Tropical Storm Erika: rescue crews search for missing and injured
Rescue crews fanned across Dominica to search for missing and injured people after Tropical Storm Erika pummelled the eastern Caribbean island, unleashing landslides and killing at least four people.
Police said another 20 people have been reported missing.
The storm, which forecasters said could reach Florida as a hurricane on Monday, dumped 15 inches (38 centimetres) of rain on the small island as it spun west toward Puerto Rico.
An elderly blind man and two children were killed when a mudslide crashed into their home in the southeast of the island, said Police Chief Daniel Carbon. Another man was found dead near his home in the capital of Roseau after a mudslide.
"Erika has really, really visited us with a vengeance," Assistance Police Superintendent Claude Weekes said. "There are many fallen rocks and trees, and water. It's really chaotic."
He said crews were trying to reach isolated communities via boat because many roads and bridges were impassable.
"There are people missing in different parts of the island."
Erika was expected to move near Puerto Rico and the Virgin Islands and be near or just north of the Dominican Republic today as it heads toward Florida early next week, possibly as a hurricane.
As the storm entered the Caribbean, it did the heaviest damage to Dominica, an island of about 72,000 people of lush forests and steep terrain.
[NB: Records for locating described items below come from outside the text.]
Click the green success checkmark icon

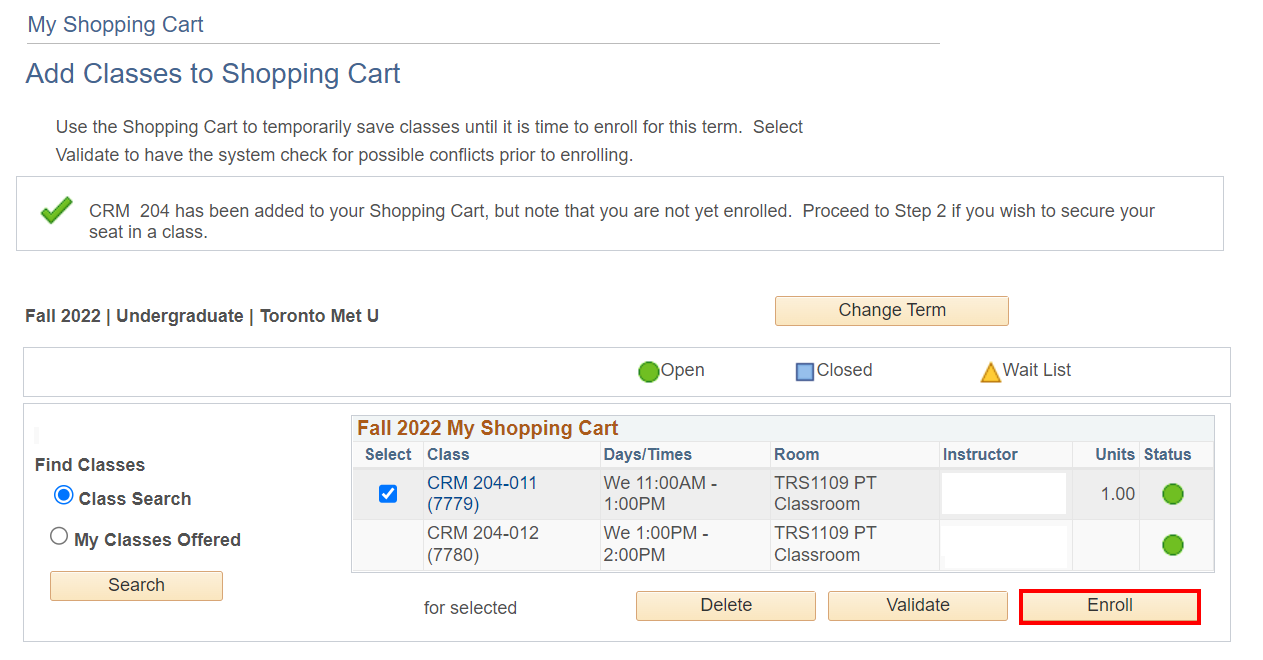(x=56, y=211)
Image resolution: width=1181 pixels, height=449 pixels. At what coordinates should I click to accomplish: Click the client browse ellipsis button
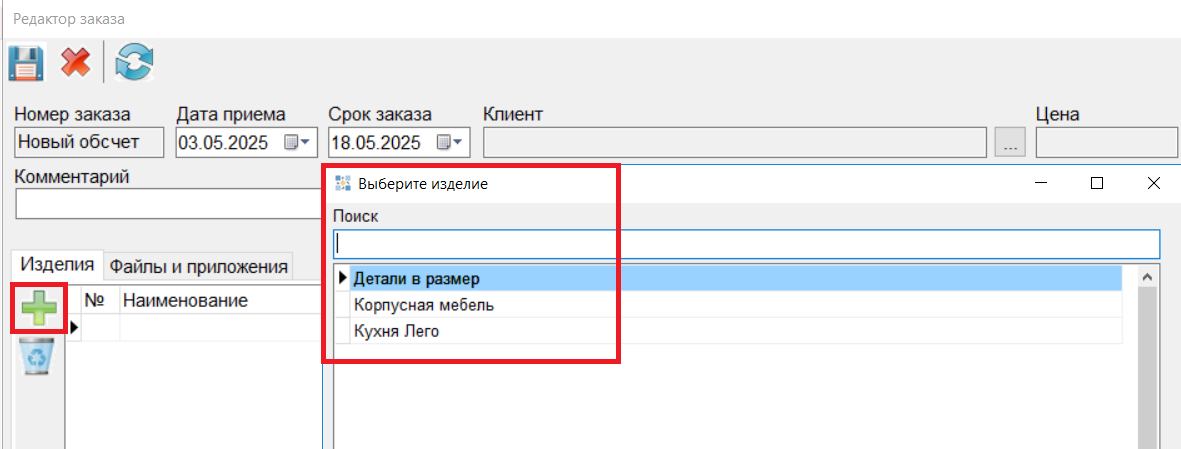pyautogui.click(x=1010, y=144)
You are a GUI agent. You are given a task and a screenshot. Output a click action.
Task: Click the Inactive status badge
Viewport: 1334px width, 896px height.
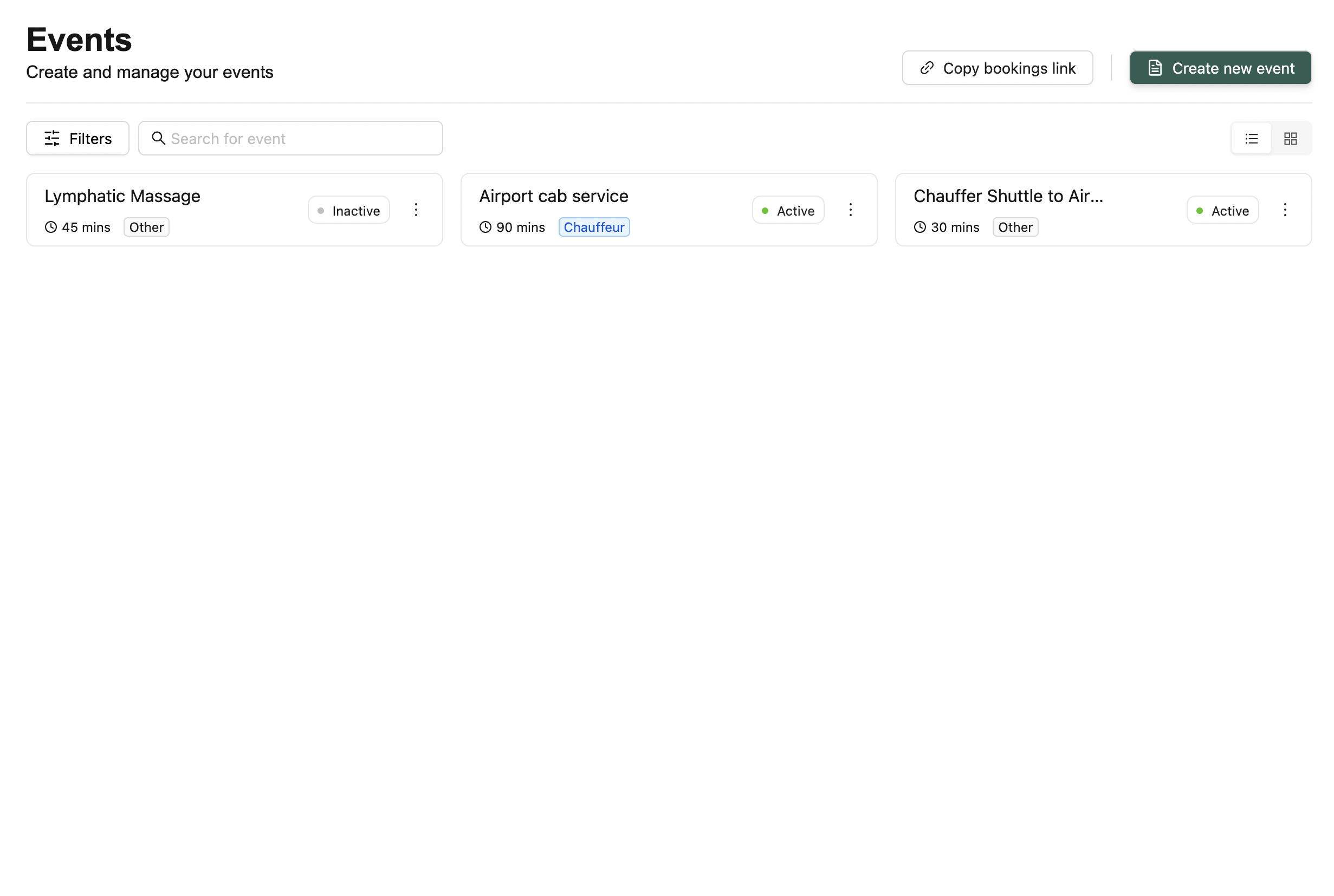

Authorities were still conducting a full damage assessment after rivers surged over their banks and walls of mud surged into homes.
About 80% of the island was without electricity, and water supply was cut off, authorities said. Trees and light poles were strewn across streets as water rushed over parked cars and ripped the scaffolding off some buildings. The main airport was closed due to flooding, with water rushing over at least one small plane.
The main river that cuts through the capital overflowed its banks and surging water crashed into the principal bridge that leads into Roseau.
"The capital city is a wreck," policewoman Teesha Alfred said. "It is a sight to behold. It's a disaster."